The hardships resulting from Hurricane Katrina have played a role in the determination of workers to hold out for a better agreement. National Metal Trades Department President Ron Ault explained that 18 months after the storm the quality of life has sharply declined.
“What we are seeing here is something like post-traumatic stress in combat troops. They are fed up with what they see as abandonment and neglect of this region. Our members are the world’s best shipbuilders, living in one of the nation’s most devastated areas. Something has got to give.”
One worker told the Sun Herald his rent had increased from $600 a month to $1,800 a month. Another worker summed up her attitude, “If I made it through Katrina, I can make it through this strike.”
West Virginia governor, labor bureaucracy, seek to quell teacher dissatisfaction
West Virginia Governor Joe Manchin signed a bill providing for a 3.5 percent pay increase to teachers. The pay increase was upped from 2.5 percent in the wake of a sickout by teachers in Monongalia County that shut down the school system on March 6 and widespread sentiment among teachers for a state-wide one-day general strike.

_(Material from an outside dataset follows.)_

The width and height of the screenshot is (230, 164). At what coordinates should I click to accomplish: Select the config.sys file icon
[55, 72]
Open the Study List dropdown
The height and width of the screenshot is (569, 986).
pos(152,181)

More fuel was added to the fire over the weekend when the West Virginia Senate voted to increase their pay by 33 percent. Middle school teacher Shelley Garlitz told WBOY News 12, “ I’m just astonished that after all this time saying ‘we can’t find money for this or that,’ that in the end, they found money to give themselves a raise.” Ultimately, amidst the tumult, the West Virginia House refused to introduce the legislative pay raise.
On March 10, teachers rallied on the steps of the West Virginia capital. But AFT President Judy Hale opposed the call for a one-day strike. Jackie Long of the West Virginia School Service Personnel told the rally their union would not “participate in a one-day walkout. That’s not our style.”
Chemical leak sends Chicago UPS workers to the hospital
A cloud of fumes from a punctured drum at a nearby plant engulfed workers at a UPS facility in Willow Springs, Illinois, sending eight of them to the hospital. The event occurred on the evening of March 7 after a forklift punctured a 55-gallon drum containing ethyl acrylate, a chemical used in plastics manufacturing that can cause eye, throat and lung irritation.
Pleasantview Fire Chief Dan Hermes told the Chicago Tribune he was critical of the failure of Ashland to notify authorities immediately. “My concern is that the spill occurred an hour and a half before we received a call. Had they notified the surrounding area immediately after the spill, the area could have been evacuated and the injuries avoided.”
The fire department reported that in addition to the eight workers sent to the hospital, several others were treated near the scene and then released. US Occupational Health and Safety Administration investigators were at the plant the following day gathering information.
Staff poised to strike against CUPE
Staff employees of the country’s largest union, the Canadian Union of Public Employees (CUPE), could be on strike this week if no agreement is reached. Nearly 700 workers, organized in three separate unions, are involved in the dispute with CUPE. Most have been without a contract since 2005.
According to reports, CUPE has demanded numerous concessions from its own workers in the course of bargaining, demands it would never tolerate in the course of normal contract bargaining. The unions involved—COPE, ASU and ATSU—have carried out a campaign of escalating job actions in recent weeks, which could culminate in a full-scale strike by March 16.
Rail car workers set to strike
Two hundred members of the United Steelworkers union employed by Trenton Works east of Toronto voted overwhelmingly in favor of strike action, which could begin at any time. Last week workers rejected the employer’s final offer, which contained sweeping concession demands and a wage freeze for over three years. The parent company, Greenbrier of Oregon, says it will review the future of the plant in a meeting in April.